Malice, the other half of Clipse with his brother Pusha T., raps the song’s chorus, the words he rhymes with “obnoxious” offering a peek into his bad behavior: arrogance toward law enforcement (“I don’t fear Tubbs and Crockett”), the life of crime that imperils him and his family (“Got two hot rocks in my pocket”), and his failing conscience (“My only accomplice is my conscience”).

*avclub.com

Despite its title, “Momma I’m So Sorry” is a larger apology to all the important women in the duo’s lives—or at least Malice’s, whose religious reawakening (he has since adopted the name No Malice and sworn off gangsta rap) was taking root. He apologizes to his grandmother for airing family business in public and admits to his baby mama he feels insufficient for her (“I can’t look you in the face / ’Cause I can’t do enough / You a symbol of God’s grace”).

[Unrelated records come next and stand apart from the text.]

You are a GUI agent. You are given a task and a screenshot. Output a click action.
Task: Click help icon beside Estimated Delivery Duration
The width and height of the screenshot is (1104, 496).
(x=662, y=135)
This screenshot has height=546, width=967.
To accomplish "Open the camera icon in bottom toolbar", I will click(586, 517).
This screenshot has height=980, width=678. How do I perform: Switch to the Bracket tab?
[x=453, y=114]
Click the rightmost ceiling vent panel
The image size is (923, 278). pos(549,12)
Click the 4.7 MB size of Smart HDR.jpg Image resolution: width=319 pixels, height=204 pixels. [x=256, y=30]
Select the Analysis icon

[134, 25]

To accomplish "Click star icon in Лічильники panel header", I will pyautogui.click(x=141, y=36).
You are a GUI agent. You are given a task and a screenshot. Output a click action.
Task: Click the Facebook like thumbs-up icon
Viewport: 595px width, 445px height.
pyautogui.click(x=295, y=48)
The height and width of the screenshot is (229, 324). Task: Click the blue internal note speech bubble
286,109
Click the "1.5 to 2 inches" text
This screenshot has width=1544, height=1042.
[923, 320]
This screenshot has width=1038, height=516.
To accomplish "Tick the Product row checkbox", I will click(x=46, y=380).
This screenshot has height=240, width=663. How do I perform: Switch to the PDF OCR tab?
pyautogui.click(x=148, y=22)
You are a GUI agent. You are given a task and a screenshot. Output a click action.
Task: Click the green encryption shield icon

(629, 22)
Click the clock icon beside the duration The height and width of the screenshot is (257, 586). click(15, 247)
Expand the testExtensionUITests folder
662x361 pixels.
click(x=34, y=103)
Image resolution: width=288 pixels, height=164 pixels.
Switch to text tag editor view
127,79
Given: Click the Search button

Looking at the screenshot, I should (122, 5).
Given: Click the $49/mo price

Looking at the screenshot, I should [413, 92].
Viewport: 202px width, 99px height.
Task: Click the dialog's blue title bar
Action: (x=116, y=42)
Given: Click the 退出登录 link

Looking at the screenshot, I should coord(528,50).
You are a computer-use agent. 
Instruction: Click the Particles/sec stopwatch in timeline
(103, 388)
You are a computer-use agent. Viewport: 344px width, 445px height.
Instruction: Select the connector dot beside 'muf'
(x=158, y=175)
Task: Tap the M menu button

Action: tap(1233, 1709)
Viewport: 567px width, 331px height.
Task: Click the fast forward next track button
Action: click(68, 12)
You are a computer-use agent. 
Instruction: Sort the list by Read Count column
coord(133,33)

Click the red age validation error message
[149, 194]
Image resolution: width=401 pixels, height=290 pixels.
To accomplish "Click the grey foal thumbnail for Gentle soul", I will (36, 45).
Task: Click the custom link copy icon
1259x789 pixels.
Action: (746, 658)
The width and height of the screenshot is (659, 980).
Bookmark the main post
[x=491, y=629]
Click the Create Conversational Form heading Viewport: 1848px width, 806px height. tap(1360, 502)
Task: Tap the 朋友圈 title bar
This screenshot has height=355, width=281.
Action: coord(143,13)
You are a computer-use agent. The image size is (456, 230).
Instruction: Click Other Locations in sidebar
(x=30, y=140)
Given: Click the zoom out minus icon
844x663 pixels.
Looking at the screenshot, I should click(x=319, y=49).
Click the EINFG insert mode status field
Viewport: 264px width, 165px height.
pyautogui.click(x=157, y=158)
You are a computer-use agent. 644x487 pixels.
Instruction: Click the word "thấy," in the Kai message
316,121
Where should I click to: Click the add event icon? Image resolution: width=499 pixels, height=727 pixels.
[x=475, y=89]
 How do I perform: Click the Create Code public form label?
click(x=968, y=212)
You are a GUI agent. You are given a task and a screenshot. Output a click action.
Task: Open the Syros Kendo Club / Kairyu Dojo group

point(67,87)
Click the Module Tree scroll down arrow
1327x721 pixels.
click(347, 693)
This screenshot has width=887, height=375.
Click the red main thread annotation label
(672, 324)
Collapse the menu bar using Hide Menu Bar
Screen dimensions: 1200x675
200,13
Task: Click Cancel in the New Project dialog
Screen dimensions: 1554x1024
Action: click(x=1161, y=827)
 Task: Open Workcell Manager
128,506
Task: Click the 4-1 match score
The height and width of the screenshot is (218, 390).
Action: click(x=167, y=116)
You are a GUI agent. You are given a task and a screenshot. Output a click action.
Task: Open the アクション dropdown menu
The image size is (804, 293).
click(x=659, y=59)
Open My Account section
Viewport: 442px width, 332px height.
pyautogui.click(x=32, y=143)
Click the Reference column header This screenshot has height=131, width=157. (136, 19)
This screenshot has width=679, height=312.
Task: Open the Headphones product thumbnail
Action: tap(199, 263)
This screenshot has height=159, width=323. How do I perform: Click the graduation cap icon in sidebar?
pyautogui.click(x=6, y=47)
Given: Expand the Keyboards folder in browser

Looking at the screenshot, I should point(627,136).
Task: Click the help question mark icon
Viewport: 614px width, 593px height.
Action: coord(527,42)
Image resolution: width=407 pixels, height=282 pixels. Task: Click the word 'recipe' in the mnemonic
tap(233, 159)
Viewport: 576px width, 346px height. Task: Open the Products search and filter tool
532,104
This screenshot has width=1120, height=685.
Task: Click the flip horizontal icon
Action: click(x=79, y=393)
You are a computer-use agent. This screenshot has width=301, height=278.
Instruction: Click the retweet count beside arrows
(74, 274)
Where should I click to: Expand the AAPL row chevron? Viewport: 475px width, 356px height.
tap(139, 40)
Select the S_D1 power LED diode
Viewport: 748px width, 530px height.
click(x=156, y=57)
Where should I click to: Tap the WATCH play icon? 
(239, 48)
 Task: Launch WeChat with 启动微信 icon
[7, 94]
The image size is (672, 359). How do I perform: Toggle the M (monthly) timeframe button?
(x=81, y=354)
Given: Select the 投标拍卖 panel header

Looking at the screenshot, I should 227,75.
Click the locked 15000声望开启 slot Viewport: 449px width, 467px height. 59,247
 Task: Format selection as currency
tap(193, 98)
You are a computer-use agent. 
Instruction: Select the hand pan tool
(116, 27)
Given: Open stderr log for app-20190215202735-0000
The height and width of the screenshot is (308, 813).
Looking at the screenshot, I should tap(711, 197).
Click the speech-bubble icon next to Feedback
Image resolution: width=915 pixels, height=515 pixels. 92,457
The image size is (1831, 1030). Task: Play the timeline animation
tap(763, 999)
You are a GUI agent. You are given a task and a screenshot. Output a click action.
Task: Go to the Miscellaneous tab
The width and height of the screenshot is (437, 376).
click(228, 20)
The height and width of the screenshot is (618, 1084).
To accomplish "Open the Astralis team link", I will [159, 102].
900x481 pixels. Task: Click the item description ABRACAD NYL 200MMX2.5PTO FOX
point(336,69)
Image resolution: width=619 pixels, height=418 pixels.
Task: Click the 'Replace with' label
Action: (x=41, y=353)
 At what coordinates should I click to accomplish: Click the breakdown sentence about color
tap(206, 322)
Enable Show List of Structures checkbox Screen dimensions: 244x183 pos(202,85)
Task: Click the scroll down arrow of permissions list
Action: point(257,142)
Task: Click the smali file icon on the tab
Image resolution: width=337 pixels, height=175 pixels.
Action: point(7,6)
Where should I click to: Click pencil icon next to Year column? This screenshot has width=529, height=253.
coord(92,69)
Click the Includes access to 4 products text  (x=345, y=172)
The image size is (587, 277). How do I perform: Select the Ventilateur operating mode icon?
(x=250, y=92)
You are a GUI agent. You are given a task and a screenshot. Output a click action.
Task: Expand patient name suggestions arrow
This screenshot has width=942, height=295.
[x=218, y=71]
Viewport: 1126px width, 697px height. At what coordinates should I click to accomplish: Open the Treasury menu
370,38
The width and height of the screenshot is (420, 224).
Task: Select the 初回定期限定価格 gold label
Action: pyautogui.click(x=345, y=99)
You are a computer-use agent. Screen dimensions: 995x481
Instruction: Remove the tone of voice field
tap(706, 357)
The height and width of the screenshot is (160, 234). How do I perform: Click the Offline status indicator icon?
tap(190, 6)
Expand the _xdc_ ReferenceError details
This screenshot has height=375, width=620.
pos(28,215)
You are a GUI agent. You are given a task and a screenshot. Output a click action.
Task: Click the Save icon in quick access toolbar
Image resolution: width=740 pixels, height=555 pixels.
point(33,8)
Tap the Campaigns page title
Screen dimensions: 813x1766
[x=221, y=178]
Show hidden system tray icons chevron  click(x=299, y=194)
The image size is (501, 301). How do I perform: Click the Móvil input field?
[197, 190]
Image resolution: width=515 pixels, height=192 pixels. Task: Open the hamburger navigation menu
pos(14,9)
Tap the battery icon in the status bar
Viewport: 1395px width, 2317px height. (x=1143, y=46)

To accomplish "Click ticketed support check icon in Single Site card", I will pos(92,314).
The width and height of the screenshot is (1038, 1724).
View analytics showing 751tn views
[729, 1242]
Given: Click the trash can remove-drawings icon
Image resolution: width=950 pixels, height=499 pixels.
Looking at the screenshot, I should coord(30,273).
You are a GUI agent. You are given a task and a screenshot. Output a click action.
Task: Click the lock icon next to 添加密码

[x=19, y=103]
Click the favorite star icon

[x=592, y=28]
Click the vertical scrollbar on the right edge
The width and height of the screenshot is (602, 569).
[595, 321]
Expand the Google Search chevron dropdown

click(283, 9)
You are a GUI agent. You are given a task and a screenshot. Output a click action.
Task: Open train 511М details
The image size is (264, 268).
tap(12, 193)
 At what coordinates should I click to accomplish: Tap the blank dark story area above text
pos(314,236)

Accompanying all of this is the sparest production The Neptunes have ever executed, a mechanical-sounding hi-hat sticking out over minimal percussion as chord organ plays a simple melody. “Momma I’m So Sorry” is a standout on an album full of standouts—Hell Hath No Fury is easily one of the best hip-hop albums of the ’00s. As Pusha has said, it’s his favorite Clipse song on “the best album ever to come out in the world.”